Puerto Rican Pop Illustration To Mexican Cinema Way To Celebrate Hispanic Heritage.

From the salsa beat at dance clubs to award-winning international cinema, the art and culture of the Latino experience is hot, getting hotter, especially during Hispanic Heritage Month.

Schools, museums and community organizations will celebrate with festivals, parades and a variety of educational experiences. No experience is “hotter” than what’s planned at Columbia College Chicago, where Hispanic Heritage Month is being marked with FOCO (Spanish slang for “creativity,” literally “light bulb”), a month-long multi arts festival (Oct. 1-Nov. 7) that showcases Latino and Latin American contemporary pop culture through visual arts, cinema and music.

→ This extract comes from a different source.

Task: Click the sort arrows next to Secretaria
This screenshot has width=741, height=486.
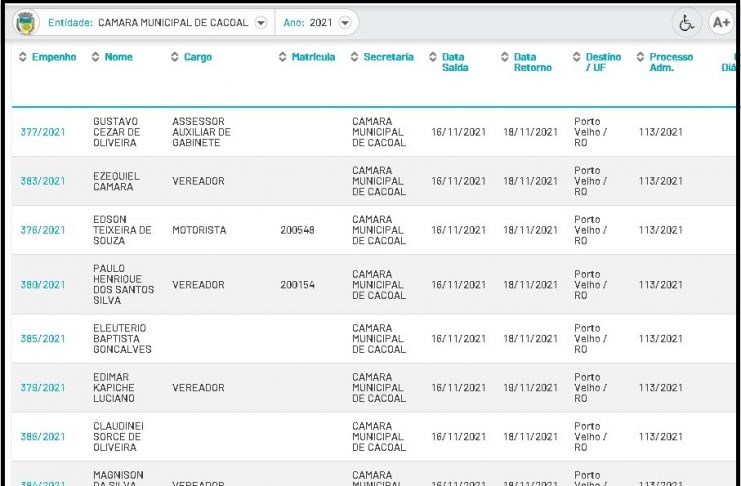Action: click(x=355, y=58)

“Students, staff, faculty and even some members of Columbia’s board of trustees have participated in the planning of FOCO,” says Ana Maria Soto, director of Latino Cultural Affairs at Columbia. “This is the first time we’re doing anything on this scale for Hispanic Heritage Month and it will be one of our major cultural initiatives.”

Some of the featured artists and events at FOCO include the arts of Puerto Rican Pop Illustrator Carlos Aponte and the Mexican Graphic Design Guerilla Collective Hematoma; the music of avant-sensation Superaquello and other electronic bands. Also, Subterraneo Niu Wave, a program of Mexican and Argentinian underground cinema and a film series on macho identity and homoeroticism in Mexican cinema plus an artists’ celebration of Dia de los Muertos.

“Popular culture has the ability to contest stereotypes and to question our notions of identity,” says Carmello Esterrich, professor of Cultural Studies at Columbia and co-organizer of FOCO. “It can also perpetuate these stereotypes and intensify prejudices. What we are trying to do is bring these two sides of Latino and Latin American popular culture together to reveal these contradictions, create a dialogue and come away with some fresh ideas.”

It is not surprising that Columbia College — where the curriculum is all about the arts and media and the posture is aggressively urban, diverse and gritty — would seek to mark Hispanic Heritage Month with events that are consistent with its alternative image. At Columbia, the administration doesn’t just tolerate difference, they glorify it.

According to Mark Kelly, Vice President of Student Affairs, part of the education at Columbia is the enrichment provided by studying and creating with lots of people who are different from the ones you went to high school with — whether that means a different race, age, religion, country of origin or sexual orientation. This, says Kelly, makes for some amazing synergies and enriches students’ art and ultimately the entire society through that art.

“Columbia’s celebration of Hispanic Heritage Month is just one more way we have of expressing our love of diversity.”